Bits with broken mouthpieces and 50/50 ratio of the purchase to the lower shank are called 'Argentine Snaffles.' They are not truly snaffles, as they work off leverage from the shanks. The exaggerated length of the purchase does not give the horse a chance to lower it's head before the mouthpiece takes hold. This makes for a jerking sensation when the rider takes on the reins.
The mouthpiece should be smooth, and reasonably thick. A thinner mouthpiece has a cutting action on the soft tissues. Ideally, there is a center joint so that the rider can work the horse laterally, or on one rein. That joint needs to be pinch free – no small task, but it can be done. Hold the bit over the soft tissue of your lower arm and take on the shanks to see if there’s the potential for pinching. Ideally, there is no potential for pinching or chaffing at the corner of the horse’s lips, either.
I like to see a mouthpiece with lots of tongue relief, since horses have very thick tongues. If the tongue is trapped by a straight mouthpiece, it’s impossible for the animal to swallow. I get a kick out of how impressed some people are when a horse exhibits a foamy mouth. Sure we want to have a moist mouth, but it’s not necessary for the poor animal to slobber all the way down the trail! This is a result of the tongue being trapped by a straight mouthed bit.
Below is a photo of the 2nd Generation Imus Comfort Gait Bit. Because the ratio of the purchase to the lower shank is 2 to 1, it has the following action when the rider takes on the reins:
- The horse feels slight pressure on the poll. This signals that a request is about to be made, gets his attention, and causes him to lower his head.
- The curb strap (always adjusted so there's a 3" gap between the curb strap/chain and chin groove, when the reins are slack), takes hold under the chin. This causes the horse to flex at the poll, and tuck its nose.

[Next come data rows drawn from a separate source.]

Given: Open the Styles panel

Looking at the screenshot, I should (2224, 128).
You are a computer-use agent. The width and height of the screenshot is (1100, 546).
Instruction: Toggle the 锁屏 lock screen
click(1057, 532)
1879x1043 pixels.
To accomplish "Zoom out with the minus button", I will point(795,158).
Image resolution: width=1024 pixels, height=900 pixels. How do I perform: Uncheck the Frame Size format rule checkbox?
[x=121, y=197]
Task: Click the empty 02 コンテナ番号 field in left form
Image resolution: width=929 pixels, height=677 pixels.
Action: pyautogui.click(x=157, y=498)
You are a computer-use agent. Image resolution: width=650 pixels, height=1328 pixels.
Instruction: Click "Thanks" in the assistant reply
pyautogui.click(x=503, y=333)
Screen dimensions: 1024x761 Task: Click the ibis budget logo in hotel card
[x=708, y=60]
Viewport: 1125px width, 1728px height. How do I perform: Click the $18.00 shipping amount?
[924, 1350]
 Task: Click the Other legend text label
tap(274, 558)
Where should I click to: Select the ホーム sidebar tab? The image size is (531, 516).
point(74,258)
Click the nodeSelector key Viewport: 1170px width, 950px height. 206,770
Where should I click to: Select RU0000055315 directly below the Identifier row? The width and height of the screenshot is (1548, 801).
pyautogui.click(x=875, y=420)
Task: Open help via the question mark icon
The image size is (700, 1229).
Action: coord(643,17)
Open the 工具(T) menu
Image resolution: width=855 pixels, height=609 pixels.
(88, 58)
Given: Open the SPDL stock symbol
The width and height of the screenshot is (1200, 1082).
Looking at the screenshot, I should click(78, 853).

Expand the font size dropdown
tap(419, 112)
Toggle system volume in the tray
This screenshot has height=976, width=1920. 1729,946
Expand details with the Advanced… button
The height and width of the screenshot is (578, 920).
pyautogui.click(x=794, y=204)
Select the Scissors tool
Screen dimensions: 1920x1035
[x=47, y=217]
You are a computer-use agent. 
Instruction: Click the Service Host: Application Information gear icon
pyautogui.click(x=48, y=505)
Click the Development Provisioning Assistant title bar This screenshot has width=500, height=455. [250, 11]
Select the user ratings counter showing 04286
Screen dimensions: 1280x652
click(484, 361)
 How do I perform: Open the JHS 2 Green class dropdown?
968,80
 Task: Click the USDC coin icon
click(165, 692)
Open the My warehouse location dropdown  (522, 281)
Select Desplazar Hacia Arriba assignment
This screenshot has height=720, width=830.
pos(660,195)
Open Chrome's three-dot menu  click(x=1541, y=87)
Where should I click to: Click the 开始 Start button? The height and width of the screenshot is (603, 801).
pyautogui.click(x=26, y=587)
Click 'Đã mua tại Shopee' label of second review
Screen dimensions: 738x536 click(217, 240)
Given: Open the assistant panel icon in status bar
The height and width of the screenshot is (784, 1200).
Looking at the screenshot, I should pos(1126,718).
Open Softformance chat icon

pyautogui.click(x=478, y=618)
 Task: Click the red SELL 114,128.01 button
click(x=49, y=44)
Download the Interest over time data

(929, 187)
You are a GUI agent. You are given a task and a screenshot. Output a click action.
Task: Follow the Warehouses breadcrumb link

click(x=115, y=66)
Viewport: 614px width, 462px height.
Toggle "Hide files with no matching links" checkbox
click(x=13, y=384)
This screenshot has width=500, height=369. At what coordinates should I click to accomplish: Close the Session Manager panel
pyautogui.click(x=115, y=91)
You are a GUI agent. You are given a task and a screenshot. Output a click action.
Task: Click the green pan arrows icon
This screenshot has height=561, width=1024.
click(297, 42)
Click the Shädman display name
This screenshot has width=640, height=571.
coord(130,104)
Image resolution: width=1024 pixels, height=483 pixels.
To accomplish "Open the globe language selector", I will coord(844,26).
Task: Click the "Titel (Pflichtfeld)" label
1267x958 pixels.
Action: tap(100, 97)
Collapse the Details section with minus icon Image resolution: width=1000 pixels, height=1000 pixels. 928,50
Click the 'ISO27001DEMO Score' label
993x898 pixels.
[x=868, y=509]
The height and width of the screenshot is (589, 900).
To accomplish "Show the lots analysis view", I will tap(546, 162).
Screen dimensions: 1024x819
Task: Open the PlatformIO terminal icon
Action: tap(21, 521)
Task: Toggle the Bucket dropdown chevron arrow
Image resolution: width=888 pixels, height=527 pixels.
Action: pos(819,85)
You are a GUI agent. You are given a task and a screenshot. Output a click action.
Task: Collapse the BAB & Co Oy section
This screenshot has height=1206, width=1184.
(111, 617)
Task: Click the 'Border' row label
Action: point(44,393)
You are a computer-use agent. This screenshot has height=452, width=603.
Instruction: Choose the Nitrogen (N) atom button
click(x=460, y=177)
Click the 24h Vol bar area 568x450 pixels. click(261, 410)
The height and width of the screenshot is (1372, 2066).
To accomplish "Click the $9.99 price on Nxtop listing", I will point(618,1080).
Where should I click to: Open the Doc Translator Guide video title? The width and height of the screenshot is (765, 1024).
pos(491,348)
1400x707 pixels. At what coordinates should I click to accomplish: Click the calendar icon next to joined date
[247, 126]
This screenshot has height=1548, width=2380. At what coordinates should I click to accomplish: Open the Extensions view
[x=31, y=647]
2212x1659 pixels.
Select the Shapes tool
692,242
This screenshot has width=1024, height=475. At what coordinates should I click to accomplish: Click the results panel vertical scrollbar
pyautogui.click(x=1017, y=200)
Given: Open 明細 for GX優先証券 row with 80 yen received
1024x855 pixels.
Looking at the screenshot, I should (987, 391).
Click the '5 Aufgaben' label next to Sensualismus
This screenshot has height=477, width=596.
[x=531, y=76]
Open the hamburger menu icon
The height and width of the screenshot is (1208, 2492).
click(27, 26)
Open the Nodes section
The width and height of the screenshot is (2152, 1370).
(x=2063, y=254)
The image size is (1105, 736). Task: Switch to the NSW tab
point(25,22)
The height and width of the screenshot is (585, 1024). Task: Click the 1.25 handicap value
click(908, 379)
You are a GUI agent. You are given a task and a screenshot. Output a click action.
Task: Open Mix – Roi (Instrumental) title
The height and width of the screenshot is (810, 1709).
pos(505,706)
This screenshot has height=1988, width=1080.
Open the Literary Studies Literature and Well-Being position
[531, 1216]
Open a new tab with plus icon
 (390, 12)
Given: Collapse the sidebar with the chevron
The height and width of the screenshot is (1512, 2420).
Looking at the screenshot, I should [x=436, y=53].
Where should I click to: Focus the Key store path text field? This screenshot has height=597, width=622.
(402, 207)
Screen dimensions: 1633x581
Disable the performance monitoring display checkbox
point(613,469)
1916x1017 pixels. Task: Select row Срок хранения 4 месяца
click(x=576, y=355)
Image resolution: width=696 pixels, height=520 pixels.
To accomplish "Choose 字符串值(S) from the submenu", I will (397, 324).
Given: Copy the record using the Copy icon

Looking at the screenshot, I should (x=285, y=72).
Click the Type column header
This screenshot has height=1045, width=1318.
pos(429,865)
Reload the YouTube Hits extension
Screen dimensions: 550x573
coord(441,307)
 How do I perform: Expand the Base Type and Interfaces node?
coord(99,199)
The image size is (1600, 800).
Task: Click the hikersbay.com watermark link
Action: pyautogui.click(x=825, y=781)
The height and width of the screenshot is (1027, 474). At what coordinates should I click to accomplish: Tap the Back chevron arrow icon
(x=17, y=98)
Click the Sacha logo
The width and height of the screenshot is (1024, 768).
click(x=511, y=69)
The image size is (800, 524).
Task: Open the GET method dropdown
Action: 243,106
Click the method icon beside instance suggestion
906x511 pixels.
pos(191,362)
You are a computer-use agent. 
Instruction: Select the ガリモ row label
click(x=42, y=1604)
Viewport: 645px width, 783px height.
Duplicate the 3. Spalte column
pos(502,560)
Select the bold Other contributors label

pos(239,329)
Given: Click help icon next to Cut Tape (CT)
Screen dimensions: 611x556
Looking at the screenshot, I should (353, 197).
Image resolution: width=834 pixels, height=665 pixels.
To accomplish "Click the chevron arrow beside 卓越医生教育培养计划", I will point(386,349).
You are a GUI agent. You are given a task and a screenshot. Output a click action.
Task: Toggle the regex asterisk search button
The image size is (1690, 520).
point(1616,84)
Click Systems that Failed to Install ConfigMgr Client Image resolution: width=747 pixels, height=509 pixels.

- The mouthpiece takes hold, asking the horse for a turn, stop, half-halt - etc.
So the horse has a logical, 3-part sequence of communication: lower the head, tuckthe chin, takeon the mouthpiece. There is plenty of time for the horse to understand and respond before any leverage is applied to his mouth - and the result is a very soft, giving horse who is unafraid of his rider's hands.
In addition to those features, the mouthpiece is designed to extend beyond the horse’s lips. This allows it to fit a very wide variety of horses, avoids pinching the corners of the lips, and gives a swivel action on the tongue and bars that encourages the horse to lower its head and bend softly into a turn. Since horses instinctively resist direct pressure, this indirect pressure is effective at eliciting a relaxed response.
The 2nd Generation Imus Comfort™ Bit boasts a mouthpiece that offers plenty of tongue relief for the horse, encouraging him to drop his head into the bit, rather than stiffening up against it. It boasts flush brass fittings in the pinchless mouthpiece, and smooth, independent action from side to side. This allows the rider to work the horse laterally, as well as lift a shoulder or use a leading rein. The stainless steel roller ball in the center helps to keep the horse focused, and copper strips under the mouthpiece encourage a nice, wet mouth.
The 2nd Generation Imus Training/Transition Bit™is actually two bits in one. A young horse can be started with the reins in the center, snaffle ring position for easy-to-understand, direct reining cues. Once he is able to balance a rider easily over various terrain, and responds well to all basic riding cues - stop, turn, rein-back, give to leg pressure - then the rider adds a curb strap and moves the reins to the lower rings for a very mild curb action. This will help the horse to learn the beginning aspects of collection, and giving at the poll. Because the mouthpiece is nearly identical to the 2nd Generation Imus Comfort Gait Bit, it is very easy to transition the horse up to that bit once he is ready for more advanced gait work. The copper mouthpiece helps to keep nervous young horses mouths soft and wet - and gives him something to distract himself with, should he become uptight or excited. (It acts somewhat like a pacifier.)